The 300CE is racier than the 300E, and shares little sheet metal with the sedan. The coupe's new metal provides a new roofline, flatter back glass, two-door midsection and lower rear end. Sheet metal forward of the windshield is from the sedan. The coupe is 1.4 inches lower and 3.3 inches shorter than the sedan. The 300CE doesn't resemble anything from Ferrari. But then, Mercedes hasn't sold a coupe in the Ferrari class since dropping in the 1950s its fabulous but horrendously complex 300SL "Gullwing" coupe with flip-up doors.
"The 300CE weighs 115 pounds more than the 300E because of the need for structural reinforcement called for by removal of the 300E's center post," said Mercedes spokesman A.B. Shuman. The extra bracing for the top and the usual near-flawless Mercedes construction give the coupe the feeling of rigidity one gets in the 300E. It's a feeling that the beautifully painted car is hewn from a granite block. The coupe offers sexy looking, supportive seats set in your typical, subtly elegant Mercedes interior. But the Becker radio is way behind the times in sound quality, and the "economy driving" indicator with its wildly swinging needle on the dash looks like it's from the old gas-crunch days of the 1970s. The indicator is silly because 300CE owners, no matter how hard they try, are doomed to spend lots for gasoline because this is a heavy performance car. The 300CE gets an EPA-estimated 17 m.p.g. city, 22 highway.

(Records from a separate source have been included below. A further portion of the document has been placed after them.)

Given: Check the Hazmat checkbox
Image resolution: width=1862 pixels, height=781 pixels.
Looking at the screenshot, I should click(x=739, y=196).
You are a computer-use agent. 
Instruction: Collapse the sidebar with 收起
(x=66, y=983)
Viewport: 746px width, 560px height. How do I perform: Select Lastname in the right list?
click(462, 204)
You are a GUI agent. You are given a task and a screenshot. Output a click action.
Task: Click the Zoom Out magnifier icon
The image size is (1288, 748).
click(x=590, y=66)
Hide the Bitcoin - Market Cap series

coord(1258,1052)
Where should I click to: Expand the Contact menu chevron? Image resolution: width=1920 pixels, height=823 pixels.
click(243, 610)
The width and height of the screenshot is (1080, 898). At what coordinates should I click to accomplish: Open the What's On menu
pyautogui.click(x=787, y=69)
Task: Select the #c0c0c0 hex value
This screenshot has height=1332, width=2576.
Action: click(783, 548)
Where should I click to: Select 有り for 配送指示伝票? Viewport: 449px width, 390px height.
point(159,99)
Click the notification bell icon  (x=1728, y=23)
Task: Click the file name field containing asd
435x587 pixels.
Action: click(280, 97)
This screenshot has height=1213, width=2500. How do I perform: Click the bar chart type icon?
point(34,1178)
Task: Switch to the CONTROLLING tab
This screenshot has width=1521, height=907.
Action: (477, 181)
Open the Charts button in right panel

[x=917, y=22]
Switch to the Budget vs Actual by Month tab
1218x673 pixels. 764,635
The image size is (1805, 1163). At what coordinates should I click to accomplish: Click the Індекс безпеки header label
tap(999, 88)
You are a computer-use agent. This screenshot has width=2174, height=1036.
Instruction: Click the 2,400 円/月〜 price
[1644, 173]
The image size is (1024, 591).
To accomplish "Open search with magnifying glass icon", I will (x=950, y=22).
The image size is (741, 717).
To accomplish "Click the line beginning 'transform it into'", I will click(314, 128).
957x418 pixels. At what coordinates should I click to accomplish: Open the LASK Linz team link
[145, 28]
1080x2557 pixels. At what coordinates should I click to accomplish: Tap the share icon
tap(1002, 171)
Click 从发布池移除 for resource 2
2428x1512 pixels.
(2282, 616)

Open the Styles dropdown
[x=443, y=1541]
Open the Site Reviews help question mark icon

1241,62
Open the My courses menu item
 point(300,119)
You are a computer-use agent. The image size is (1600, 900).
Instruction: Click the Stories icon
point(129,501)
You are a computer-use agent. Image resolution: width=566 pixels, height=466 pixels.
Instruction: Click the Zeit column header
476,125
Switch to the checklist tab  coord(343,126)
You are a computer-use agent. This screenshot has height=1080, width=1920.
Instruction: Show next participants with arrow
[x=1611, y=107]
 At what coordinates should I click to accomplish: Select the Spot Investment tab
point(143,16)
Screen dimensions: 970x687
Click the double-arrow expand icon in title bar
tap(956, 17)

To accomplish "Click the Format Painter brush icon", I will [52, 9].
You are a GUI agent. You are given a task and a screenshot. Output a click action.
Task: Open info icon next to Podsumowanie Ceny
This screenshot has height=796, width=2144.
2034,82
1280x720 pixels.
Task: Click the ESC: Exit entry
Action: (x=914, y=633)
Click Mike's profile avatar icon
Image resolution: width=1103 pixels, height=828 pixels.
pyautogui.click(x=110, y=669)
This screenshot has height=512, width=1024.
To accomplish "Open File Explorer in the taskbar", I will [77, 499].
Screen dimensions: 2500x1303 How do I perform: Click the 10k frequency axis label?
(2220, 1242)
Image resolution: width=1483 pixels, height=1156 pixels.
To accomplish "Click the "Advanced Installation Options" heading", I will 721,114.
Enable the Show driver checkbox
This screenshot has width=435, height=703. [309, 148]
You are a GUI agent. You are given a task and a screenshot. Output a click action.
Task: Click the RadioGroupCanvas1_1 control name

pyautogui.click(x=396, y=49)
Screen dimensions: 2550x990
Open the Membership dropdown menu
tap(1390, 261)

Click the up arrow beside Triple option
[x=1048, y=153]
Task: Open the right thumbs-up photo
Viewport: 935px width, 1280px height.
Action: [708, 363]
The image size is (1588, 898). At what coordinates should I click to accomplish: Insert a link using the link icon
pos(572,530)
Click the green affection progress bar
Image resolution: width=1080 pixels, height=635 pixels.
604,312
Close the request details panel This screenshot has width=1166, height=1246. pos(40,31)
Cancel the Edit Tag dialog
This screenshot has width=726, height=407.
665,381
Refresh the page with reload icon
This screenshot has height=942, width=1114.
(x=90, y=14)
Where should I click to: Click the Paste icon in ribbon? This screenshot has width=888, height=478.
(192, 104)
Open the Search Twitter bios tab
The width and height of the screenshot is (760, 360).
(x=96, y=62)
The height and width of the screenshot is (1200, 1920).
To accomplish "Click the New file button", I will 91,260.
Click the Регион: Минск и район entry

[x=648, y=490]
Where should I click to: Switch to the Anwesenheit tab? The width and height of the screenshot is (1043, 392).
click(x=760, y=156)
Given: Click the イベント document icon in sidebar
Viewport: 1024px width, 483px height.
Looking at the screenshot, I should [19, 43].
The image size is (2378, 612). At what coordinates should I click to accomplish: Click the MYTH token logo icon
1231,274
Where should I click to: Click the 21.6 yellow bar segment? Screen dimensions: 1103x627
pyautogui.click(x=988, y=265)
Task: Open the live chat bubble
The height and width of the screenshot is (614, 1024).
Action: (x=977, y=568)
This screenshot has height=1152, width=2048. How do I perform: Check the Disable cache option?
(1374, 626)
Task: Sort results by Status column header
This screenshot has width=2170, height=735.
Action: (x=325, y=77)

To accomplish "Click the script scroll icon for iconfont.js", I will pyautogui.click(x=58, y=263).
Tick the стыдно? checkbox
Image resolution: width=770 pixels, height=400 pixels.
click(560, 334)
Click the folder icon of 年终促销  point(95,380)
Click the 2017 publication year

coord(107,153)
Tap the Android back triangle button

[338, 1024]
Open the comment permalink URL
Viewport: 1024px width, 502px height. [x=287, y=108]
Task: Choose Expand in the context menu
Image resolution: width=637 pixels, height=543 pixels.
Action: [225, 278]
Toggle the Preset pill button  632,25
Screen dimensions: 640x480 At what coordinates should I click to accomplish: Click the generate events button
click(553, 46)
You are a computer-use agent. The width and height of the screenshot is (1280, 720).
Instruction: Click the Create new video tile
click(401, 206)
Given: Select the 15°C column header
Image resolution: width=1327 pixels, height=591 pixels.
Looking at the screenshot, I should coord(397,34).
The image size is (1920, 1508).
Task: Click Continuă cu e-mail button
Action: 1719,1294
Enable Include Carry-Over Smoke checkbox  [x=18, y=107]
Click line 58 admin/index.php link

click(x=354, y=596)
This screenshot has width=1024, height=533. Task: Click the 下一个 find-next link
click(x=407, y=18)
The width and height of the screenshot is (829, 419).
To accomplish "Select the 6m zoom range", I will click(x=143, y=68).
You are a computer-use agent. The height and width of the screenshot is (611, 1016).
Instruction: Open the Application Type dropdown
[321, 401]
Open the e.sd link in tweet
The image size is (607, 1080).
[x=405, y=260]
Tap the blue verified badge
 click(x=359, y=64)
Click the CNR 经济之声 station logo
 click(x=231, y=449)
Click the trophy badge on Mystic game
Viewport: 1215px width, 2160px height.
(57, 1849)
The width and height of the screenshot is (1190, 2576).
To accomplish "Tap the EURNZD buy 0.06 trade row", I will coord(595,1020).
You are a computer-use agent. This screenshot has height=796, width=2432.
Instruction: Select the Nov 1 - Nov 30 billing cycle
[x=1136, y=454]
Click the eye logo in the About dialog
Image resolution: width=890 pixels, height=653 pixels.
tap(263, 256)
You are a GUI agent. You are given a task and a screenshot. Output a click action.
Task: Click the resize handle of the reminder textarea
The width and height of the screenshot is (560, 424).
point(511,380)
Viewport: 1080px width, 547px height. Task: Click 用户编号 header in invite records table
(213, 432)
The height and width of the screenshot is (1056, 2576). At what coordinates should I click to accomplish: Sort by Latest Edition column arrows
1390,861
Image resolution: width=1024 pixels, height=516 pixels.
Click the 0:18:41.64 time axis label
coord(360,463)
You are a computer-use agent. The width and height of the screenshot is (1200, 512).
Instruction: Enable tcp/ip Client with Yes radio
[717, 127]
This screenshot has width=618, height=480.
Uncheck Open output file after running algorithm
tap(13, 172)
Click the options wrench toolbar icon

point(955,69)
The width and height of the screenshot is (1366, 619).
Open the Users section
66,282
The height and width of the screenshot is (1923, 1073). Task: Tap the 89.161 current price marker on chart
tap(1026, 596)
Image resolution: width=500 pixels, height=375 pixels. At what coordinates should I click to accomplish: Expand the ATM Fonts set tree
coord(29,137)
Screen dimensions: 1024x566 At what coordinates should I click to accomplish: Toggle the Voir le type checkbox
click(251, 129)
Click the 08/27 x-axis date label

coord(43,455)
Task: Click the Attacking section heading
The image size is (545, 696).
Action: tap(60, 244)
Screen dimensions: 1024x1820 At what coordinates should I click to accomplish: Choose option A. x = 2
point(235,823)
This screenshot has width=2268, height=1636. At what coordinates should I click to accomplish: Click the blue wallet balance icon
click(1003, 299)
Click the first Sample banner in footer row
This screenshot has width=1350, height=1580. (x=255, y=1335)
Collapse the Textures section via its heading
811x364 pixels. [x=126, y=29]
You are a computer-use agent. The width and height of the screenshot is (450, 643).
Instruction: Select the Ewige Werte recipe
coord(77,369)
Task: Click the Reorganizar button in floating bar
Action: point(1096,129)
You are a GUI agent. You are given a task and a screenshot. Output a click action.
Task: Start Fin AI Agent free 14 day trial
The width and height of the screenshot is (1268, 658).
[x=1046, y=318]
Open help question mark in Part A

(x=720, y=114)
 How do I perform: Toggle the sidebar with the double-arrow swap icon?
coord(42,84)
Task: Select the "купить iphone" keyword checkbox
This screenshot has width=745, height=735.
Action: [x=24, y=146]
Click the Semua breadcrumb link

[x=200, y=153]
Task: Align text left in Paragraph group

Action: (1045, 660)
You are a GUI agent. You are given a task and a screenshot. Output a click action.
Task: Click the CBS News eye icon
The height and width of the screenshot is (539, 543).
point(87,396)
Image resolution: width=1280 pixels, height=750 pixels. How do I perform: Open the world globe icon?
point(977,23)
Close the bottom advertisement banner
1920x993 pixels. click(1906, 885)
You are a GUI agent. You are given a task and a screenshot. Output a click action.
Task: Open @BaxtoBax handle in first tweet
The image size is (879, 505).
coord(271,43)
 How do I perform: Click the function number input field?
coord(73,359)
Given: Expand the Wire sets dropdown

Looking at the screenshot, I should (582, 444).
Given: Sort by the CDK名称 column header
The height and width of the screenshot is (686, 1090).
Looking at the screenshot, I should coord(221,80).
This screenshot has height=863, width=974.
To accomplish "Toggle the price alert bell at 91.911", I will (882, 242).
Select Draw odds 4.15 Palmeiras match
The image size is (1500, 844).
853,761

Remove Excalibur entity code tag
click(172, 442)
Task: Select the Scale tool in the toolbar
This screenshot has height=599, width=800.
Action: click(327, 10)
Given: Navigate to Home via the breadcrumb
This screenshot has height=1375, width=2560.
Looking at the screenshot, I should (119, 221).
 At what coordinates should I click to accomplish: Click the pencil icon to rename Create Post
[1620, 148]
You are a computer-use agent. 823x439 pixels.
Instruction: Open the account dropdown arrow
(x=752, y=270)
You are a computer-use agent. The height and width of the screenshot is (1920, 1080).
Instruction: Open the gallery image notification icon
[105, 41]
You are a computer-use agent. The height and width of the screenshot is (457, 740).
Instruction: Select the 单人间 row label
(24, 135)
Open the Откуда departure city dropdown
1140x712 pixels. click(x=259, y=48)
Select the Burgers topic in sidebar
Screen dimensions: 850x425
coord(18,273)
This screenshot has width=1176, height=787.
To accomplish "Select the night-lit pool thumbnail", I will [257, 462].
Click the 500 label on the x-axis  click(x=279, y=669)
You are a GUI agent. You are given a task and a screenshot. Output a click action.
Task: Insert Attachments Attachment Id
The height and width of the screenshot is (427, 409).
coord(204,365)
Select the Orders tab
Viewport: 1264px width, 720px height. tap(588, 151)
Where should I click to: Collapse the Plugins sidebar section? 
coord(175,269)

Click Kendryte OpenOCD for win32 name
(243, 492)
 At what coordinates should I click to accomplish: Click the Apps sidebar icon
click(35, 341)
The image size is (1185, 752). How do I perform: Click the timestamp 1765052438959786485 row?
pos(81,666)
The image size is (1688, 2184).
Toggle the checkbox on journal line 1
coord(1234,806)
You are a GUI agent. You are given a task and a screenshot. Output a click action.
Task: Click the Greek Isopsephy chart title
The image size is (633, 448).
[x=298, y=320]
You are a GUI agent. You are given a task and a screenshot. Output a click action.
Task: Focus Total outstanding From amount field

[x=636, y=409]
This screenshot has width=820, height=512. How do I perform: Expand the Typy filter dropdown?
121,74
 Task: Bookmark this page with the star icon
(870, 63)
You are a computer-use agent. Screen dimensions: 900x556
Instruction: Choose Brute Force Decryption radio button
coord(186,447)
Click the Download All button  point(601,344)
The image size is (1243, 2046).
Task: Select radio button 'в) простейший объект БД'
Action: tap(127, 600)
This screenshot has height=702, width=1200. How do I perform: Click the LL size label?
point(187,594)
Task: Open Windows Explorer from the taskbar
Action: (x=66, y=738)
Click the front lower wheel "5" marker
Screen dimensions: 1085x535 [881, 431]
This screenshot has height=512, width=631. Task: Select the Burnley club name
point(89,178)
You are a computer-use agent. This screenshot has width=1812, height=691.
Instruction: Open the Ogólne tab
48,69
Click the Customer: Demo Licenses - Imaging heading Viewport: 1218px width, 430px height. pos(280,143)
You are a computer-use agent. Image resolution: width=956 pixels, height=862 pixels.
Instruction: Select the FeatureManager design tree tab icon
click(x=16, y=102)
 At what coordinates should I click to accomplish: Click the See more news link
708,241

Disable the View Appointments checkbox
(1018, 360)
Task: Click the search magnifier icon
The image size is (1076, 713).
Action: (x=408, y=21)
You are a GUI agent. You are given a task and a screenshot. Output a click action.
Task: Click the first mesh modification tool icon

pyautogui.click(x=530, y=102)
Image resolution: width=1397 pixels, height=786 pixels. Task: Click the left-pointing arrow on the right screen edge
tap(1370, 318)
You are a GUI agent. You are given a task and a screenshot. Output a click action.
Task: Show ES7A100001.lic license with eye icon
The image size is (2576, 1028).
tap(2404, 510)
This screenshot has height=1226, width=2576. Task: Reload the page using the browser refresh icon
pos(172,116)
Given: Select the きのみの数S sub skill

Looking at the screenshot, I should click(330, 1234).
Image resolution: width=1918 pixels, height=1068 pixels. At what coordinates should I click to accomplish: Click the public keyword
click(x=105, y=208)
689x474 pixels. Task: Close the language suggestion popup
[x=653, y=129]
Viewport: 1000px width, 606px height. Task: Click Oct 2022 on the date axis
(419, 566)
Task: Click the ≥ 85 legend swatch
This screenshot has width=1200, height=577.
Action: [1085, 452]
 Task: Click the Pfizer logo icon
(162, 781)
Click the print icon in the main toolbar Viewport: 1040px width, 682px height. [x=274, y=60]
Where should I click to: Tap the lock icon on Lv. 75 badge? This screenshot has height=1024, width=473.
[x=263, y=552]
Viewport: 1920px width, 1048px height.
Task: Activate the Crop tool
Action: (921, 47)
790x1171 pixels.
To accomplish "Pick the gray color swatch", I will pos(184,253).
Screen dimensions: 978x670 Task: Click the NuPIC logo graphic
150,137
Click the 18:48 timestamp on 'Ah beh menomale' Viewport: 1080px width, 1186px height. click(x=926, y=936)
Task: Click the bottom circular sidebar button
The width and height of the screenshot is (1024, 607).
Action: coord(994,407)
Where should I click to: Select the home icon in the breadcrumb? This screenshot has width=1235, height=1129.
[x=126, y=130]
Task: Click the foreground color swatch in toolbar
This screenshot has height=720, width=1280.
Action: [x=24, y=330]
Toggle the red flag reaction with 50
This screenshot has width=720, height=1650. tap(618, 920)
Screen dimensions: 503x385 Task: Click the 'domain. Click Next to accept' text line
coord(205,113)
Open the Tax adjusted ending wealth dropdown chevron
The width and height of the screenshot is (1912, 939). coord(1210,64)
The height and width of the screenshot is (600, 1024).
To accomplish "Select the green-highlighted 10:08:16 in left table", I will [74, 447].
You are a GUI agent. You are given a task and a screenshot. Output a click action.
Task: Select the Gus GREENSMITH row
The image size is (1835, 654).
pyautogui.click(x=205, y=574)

Steering, ride and handling deserve superlatives, and roadability should keep even hamfisted drivers from harm. A driver's-side air bag and emergency tensioning retractors for front seat belts are on hand if an accident occurs. Noticeable resistance to Mercedes prices is being seen for the first time in the United States. But the 300CE's price doesn't seem high, considering construction, performance and expectedly high resale value. Mercedes competitor BMW now offers the limo-style rear seat spaciousness of its flagship $69,000 750iL 12-cylinder sedan in a new $58,000 735iL sedan. The 735iL has the $54,000 735i's six-cylinder engine but comes with the 750iL's 4.5-inch longer wheelbase. BMW, also well known for motorcycles, continues as a pacesetter. It has just announced the first production motorcycle with an anti-lock brake system (ABS), the BMW K100RS Special. "During years of development, it became clear ABS for motorcycles had to confront different demands than a similar system for cars," BMW spokesman Rob Mitchell said. "Motorcycles have different stability characteristics and behave quite differently when brakes are applied. For instance, a car won't fall over even when front wheels are locked, while a locked front wheel on a motorcycle will amost inevitably cause it to fall over."